Big meeting Tuesday
City Council meets at 4:30 p.m. Tuesday to discuss the potential November ballot question on IRV, which will direct the May 2011 election. Public input is important. What alternatives will be proposed? Traditional run-offs, winner-take-all, and other forms of preferential voting? (There are several.)
Mayor Ireland has said that multiple choices of election method alternatives should be offered on the November ballot. While that sounds intellectually interesting, we are too close to the November election to begin a proper study of numerous alternative voting methods and have them sufficiently defined for ballot proposals.
Mayor Ireland is proposing a list of alternative methods, where voters can vote for as many as they find acceptable. The method with the most votes wins, assuming it surpasses 50 percent approval. Otherwise, IRV is retained. Much voter education will be needed to overcome the inherent “incumbent” advantage of IRV in that scenario. Voters don’t naturally assume that they can vote for more than one alternative, and may likely, unwittingly split the vote and retain IRV.

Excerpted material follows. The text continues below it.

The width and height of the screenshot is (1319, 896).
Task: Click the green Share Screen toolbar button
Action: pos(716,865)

A few months ago Councilmen Torre, Romero and Skadron were ready to rid us of IRV, and Councilman Johnson was “on the fence.” I hope that they will not allow this potential ballot question design to give IRV a practical advantage by adding a confusing matrix of choices. Like IRV, the theory is great, but the practical results can be a mess.

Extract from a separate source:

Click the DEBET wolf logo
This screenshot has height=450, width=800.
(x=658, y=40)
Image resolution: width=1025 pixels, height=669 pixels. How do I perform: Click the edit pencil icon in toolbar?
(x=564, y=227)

There were serious irregularities in the design and execution of IRV last year. Virtually none have been addressed or resolved. As the former Election Commission was attempting to examine some of these irregularities, the City Council abruptly called an end to their term after Jack Johnson peddled false, irrational, trumped-up charges of “secret meetings” and compromised personal agendas. The public needs to ask some hard questions about why the City Council took this egregious action, just before the election issues were to be publicly exposed.

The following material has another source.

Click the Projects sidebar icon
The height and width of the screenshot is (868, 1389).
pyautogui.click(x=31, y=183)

The new Election Commission is attempting to organize to examine these problems. Fortunately, they are accepting e-mails and communications from citizens expressing concerns, just as the previous commission did, before the City Council objected. The new commission is at the same stage the last one was when they were told their terms had expired retroactively. We cannot allow the council to retaliate against the new commission when embarrassing irregularities in our election procedures continue to surface as agenda items.
Whether you favor IRV or more traditional methods, addressing the irregularities has got to be of concern. Tuesday afternoon is your opportunity to have input on the ballot question for November, and express support for the new Election Commission’s work. Please attend or communicate with council by e-mail or letter.